3: have at least 3 copies of your data
2: on 2 different storage types
1: at least one of which is off-site

So looking at your setup you’re getting there.

a couple of possible improvements:

  • I wouldn’t keep a harddrive in the glove compartment as your off-site backup. Temperature & humidity differences will eventually break it.
  • Off-site backup can be anything, a NAS backup to a friend, a backup provider online. Just as long as it is FAR away from your home. in regards to the car thing again: if the car is in the driveway when your house is on fire… I think the backup is going to be in trouble…

one remark regarding backblaze (@JohnAtl)

I consider them an insecure backup option.
The do encrypt your backup, and you have the key.
BUT: if you want to restore the data you have to send them your key zo they can decrypt it.
By definition that is an insecure backup.
But hey, if you feel it’s worth it, their service is cheap and fast.


#14

This is true if you want them to ship a physical drive (a great service I hope I never need) with your backup data to you.
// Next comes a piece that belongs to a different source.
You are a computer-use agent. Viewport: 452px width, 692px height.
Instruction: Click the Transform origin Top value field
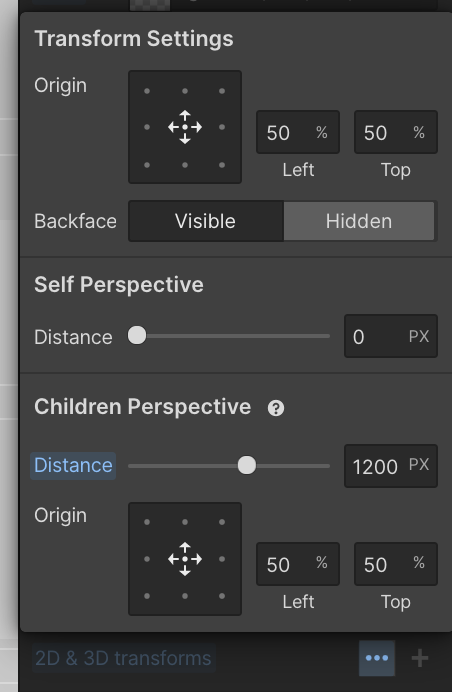[x=396, y=132]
If you’re downloading backups over the internet, your backup remains encrypted on their end.


#15

@JohnAtl That is not entirely true.

from the backaze support forums:

However, if you lose a file, you have to sign into the Backblaze website and provide your passphrase which is ONLY STORED IN RAM for a few seconds and your file is decrypted. Yes, you are now in a “vulnerable state” until you download then “delete” the restore at which point you are back to a secure state.

And actually if you send a hd, they could just dump your encrypted data on, as you have the key you vould just decrypt it at home, so why do it this way?
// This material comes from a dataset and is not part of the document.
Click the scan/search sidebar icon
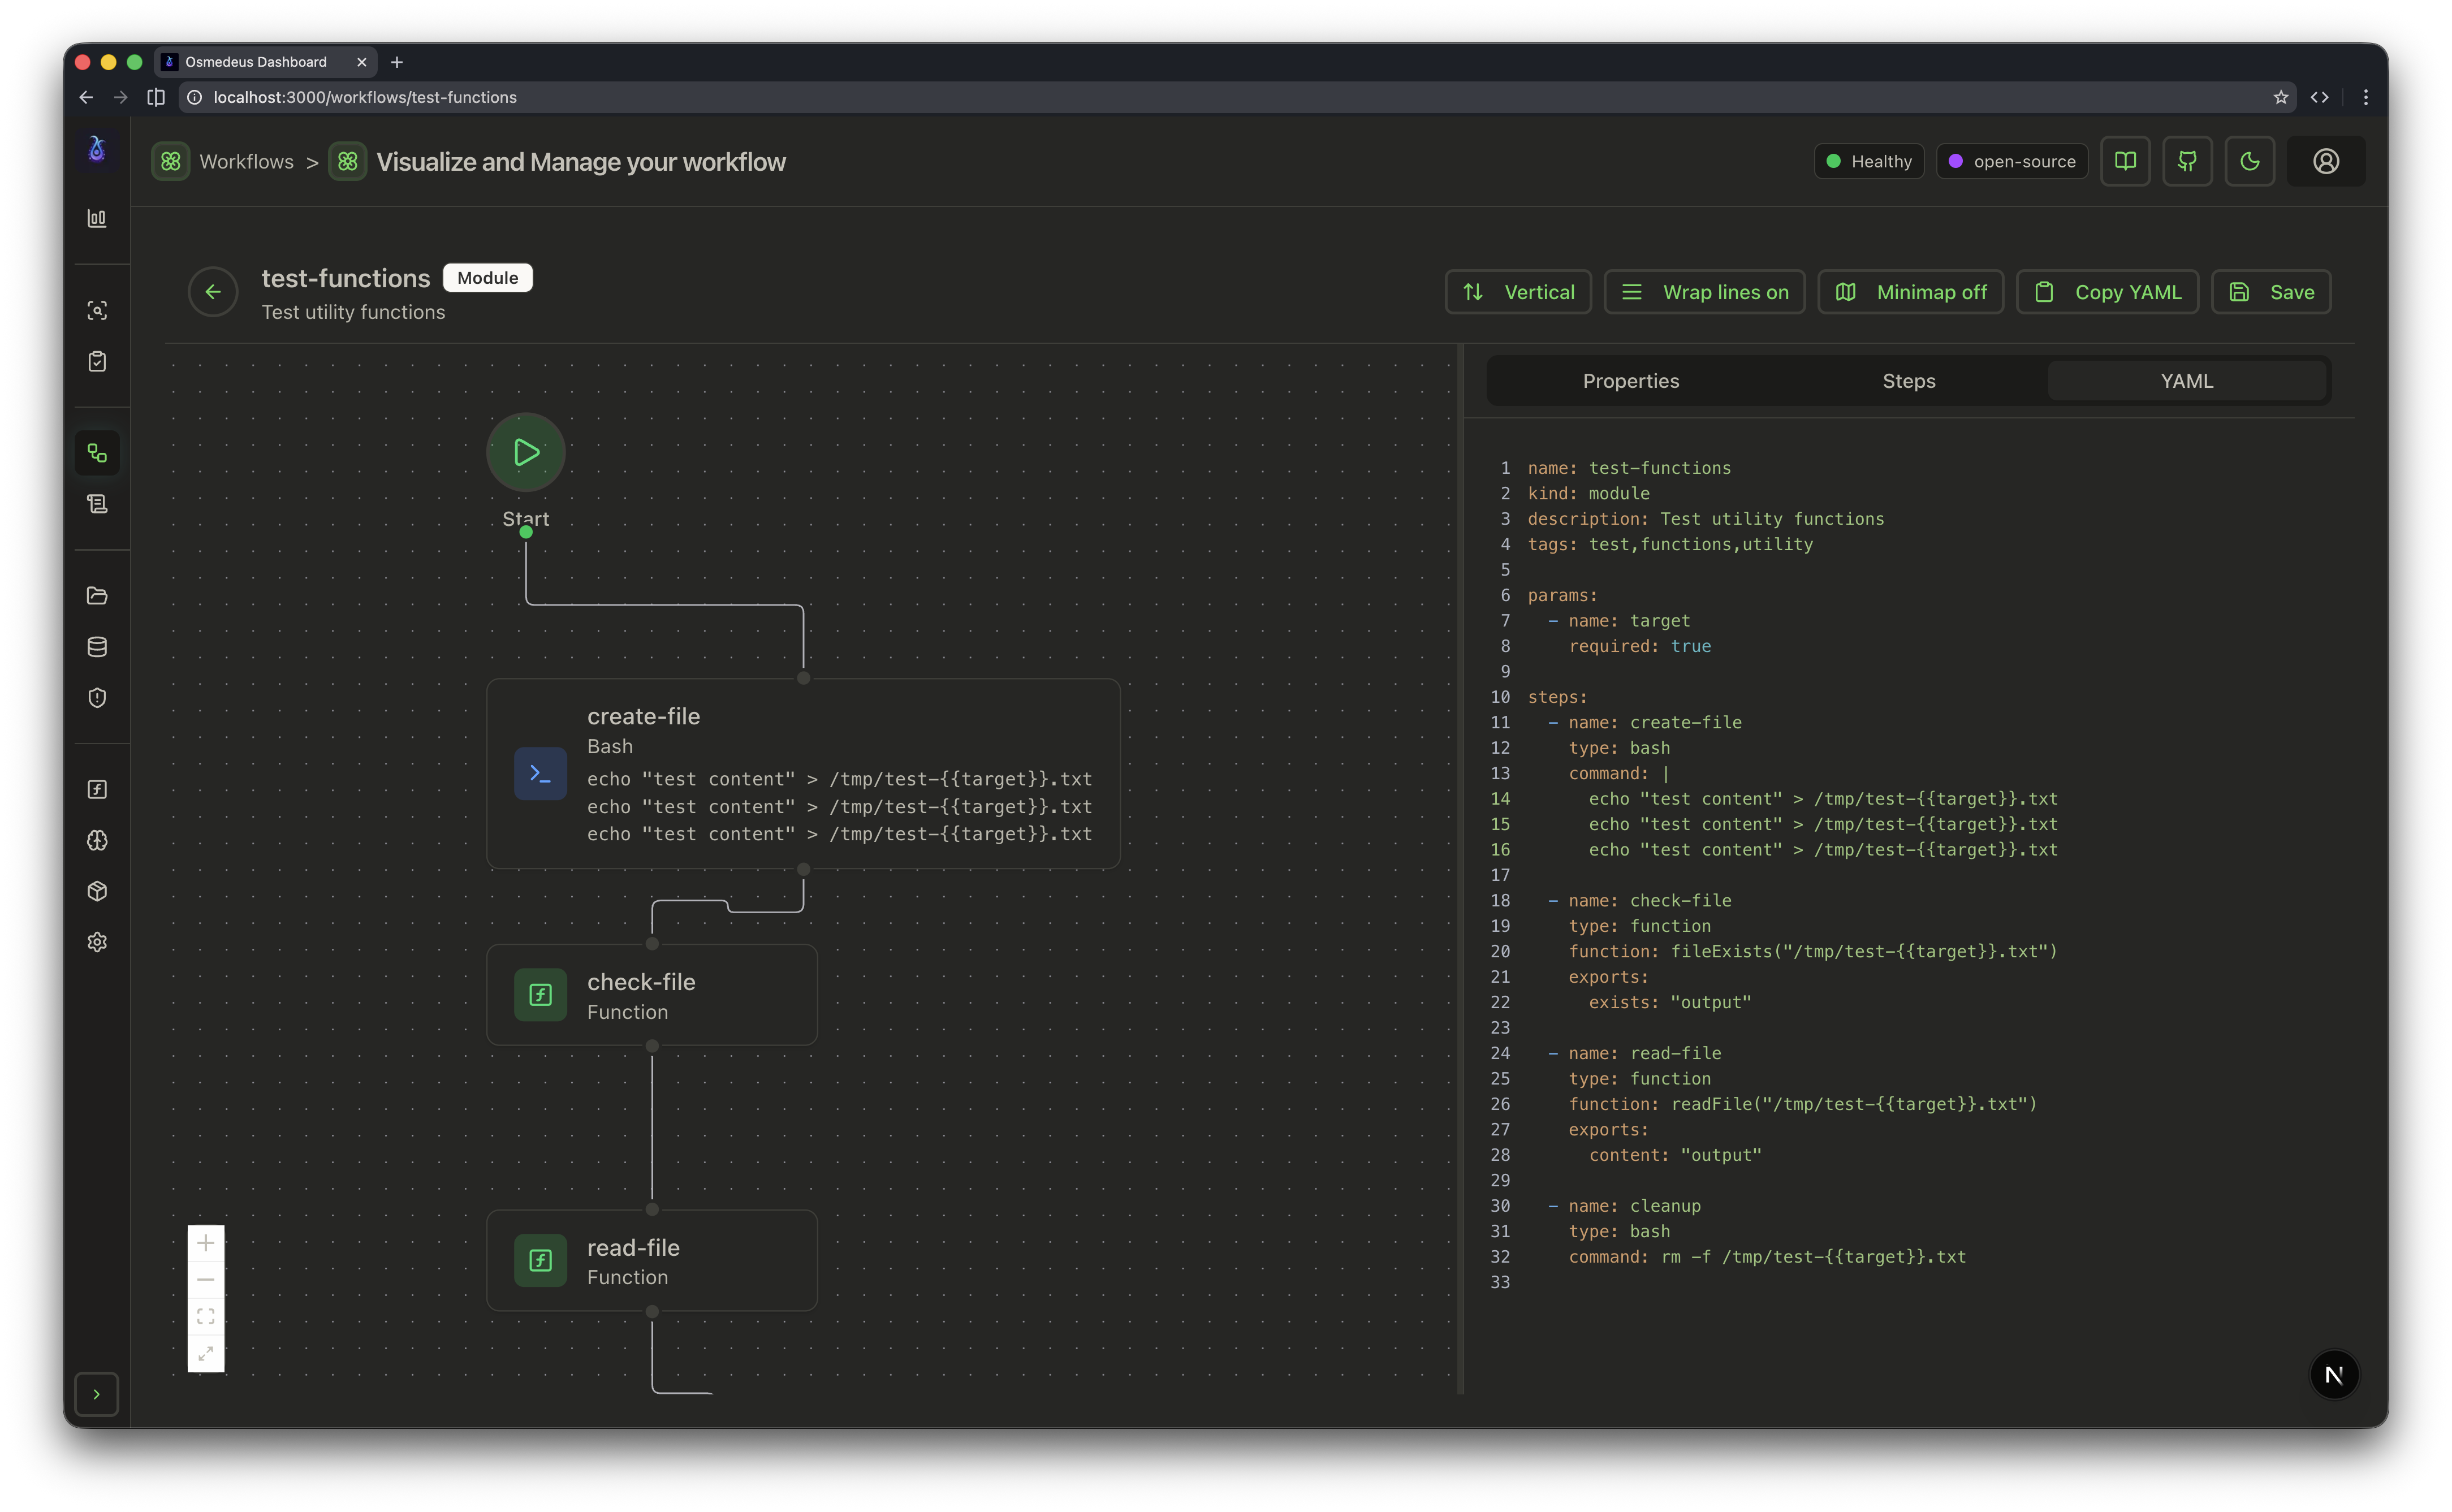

So all encryption/decryption is done server side, which is absolutely insecure. And that is NOT only on full hd restore.


#16

Thanks for the correction, but also, not entirely true :slightly_smiling_face:
Encryption happens locally, before files are transferred. That’s why you would need to supply a key to retrieve a file.
https://www.backblaze.com/backup-encryption.html

Anywho, I keep sensitive files in an encrypted disk image, so it works well for me and the other people storing 100 Petabytes of data there.


#17

A clone as an additional backup. I always do one before major OS upgrades. Disk drives are cheap so good to have multiples.

The old adage for backups is 3-2-1. Three different backups, using two different methods, where one is off site. I have multiple time machine backups to different drives and a Synology, 2 CCC copies on different drives, and CrashPlan for off site. Finally I have a copy of my most critical files on a thumb drive on my keychain.


#18

I would add an online. iCloud is inexpensive. If you travel any and you don’t have access to your external drive this is a lifesaver


#19

One potential trap with iCloud, Dropbox, etc. is they are copies, and not backups. If you delete a file locally, that deletion is propagated to the server. Unless you subscribe to or are provided with a history feature, you may be out of luck. Out of luck after 30 days, etc.


#20

Good first line of defense.

Neither of these is a backup. A backup is a separate copy on a different physical device.

The Time Capsule is already a TimeMachine backup. You should have different types of backup. If you use CarbonCopyCloner or SuperDuper to create these backups it would be much better and either is quite easy to do, IMHO easier than temporarily connecting a drive for TimeMachine and fussing around with TimeMachine configuration. In any case, your car really isn’t “offsite”. Use a safe deposit box or the house of a trustworthy friend or relative isn’t in the same neighborhood.

You should have a third backup plan to be extra secure, such as a cloud service.

You can back up the iPhones and iPad to the Macs, and the Mac backups will take care of them.